Software Erosion is a Heavy Cost
Wikipedia says software erosion is "slow deterioration of software over time that will eventually lead to it becoming faulty [or] unusable" and, importantly, that "the software does not actually decay, but rather suffers from a lack of being updated with respect to the changing environment in which it resides." (Emphasis added.)
If you're a developer, you've probably built hobby apps, or done small consulting projects, that resulted in apps like Catapult. And you've probably experienced the pain of minor upkeep costs over time, or eventual breakage when you stop paying those upkeep costs.
But why does it matter if hobby apps break?
Hobby apps are a microcosm which illustrate the erosion that affects all types of apps. The cost of fighting erosion is highest on production apps — much higher than most developers realize or admit. In startups, where developers tend to handle systems administration, anti-erosion work is a tax on their time that could be spent building features. On more mature projects, dedicated sysadmins spend a huge portion of their time fighting erosion: everything from failed hardware to patching kernels to updating entire OS/distro versions.
Reducing or eliminating the cost of fighting software erosion is of huge value, to both small hobby or prototype apps, and large production apps.
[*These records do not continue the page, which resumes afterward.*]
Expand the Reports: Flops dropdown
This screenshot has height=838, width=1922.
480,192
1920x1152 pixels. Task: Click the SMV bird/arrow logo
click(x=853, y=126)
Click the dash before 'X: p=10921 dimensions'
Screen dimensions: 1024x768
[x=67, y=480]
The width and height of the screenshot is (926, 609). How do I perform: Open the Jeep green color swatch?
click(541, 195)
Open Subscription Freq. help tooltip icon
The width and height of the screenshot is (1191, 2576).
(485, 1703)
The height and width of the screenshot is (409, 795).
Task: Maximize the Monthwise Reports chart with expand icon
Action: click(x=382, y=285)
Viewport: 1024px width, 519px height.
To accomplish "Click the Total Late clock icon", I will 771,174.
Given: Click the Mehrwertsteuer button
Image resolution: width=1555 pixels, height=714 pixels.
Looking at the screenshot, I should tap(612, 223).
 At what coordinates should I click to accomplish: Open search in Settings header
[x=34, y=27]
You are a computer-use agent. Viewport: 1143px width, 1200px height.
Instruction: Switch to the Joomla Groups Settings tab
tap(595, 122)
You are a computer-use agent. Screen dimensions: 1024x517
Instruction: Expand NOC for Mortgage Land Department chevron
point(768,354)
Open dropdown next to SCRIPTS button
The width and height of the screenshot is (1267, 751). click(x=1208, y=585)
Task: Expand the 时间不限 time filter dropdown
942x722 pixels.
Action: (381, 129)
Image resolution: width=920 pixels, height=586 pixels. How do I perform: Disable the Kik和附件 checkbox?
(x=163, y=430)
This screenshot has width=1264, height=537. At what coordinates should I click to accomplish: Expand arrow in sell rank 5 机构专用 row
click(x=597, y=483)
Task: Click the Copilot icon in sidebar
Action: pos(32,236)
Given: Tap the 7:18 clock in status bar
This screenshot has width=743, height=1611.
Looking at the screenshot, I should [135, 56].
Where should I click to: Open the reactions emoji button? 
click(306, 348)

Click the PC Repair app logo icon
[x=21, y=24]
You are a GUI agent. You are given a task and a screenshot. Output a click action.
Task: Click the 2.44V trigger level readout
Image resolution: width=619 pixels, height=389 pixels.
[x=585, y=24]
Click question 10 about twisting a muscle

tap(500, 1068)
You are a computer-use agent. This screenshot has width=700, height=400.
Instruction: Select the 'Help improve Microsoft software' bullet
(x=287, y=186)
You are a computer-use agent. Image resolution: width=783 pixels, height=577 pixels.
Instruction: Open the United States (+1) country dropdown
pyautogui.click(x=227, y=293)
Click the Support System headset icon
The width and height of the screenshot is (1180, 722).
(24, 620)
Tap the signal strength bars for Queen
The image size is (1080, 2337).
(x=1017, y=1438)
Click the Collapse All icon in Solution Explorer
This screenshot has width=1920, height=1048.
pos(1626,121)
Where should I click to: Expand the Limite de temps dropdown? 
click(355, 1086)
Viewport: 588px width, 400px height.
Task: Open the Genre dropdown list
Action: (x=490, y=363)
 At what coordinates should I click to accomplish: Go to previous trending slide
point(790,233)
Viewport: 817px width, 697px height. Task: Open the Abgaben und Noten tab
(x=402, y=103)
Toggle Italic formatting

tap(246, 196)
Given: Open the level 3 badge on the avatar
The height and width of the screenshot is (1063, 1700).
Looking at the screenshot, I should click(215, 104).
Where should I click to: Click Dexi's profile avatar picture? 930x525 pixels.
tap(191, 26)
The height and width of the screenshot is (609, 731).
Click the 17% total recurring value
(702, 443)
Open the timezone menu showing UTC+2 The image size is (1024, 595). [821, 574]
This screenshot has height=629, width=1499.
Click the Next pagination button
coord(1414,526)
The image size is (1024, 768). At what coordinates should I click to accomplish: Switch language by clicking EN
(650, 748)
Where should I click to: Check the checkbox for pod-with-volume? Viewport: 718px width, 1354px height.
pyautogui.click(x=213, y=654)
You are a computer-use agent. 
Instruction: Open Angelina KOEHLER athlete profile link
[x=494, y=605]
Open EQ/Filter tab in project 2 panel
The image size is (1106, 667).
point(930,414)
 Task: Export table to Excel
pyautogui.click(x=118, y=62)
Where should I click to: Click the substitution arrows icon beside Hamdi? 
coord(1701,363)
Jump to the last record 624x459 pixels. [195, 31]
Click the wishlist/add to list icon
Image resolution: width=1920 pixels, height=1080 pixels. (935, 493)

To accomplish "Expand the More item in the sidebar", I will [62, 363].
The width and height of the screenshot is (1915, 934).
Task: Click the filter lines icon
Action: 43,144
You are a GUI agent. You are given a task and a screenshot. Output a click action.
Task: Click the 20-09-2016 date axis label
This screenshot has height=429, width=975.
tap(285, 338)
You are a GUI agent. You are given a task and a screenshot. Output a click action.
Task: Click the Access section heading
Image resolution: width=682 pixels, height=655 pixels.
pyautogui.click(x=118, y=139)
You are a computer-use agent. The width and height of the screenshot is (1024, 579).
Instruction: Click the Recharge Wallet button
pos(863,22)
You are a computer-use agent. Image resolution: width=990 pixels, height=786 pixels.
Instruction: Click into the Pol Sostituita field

Heroku, the Erosion-resistant Platform
Heroku's new runtime stack, Celadon Cedar, makes erosion-resistance a first-class concern.
This is not precisely a new feature. Rather, it is a culmination of what we've learned over the course of three years of being responsible for the ongoing upkeep of infrastructure supporting 150k apps. While all of our runtime stacks offer erosion-resistance to some degree, Cedar takes it to a new level.
The evidence that Heroku is erosion-resistant can be found in your own Heroku account. If you're a longtime Heroku user, type
heroku apps, find your oldest app, and try visiting it on the web. Even if you haven't touched it in years, you'll find that (after a brief warm-up time) it comes up looking exactly as it did the last time you accessed it. Unlike an app running on a VPS or other server-based deploy, the infrastructure on which your app is running has been updated with everything from kernel security updates to major overhauls in the routing and logging infrastructure. The underlying server instances have been destroyed many times over while your app's processes have been seamlessly moved to new and better homes.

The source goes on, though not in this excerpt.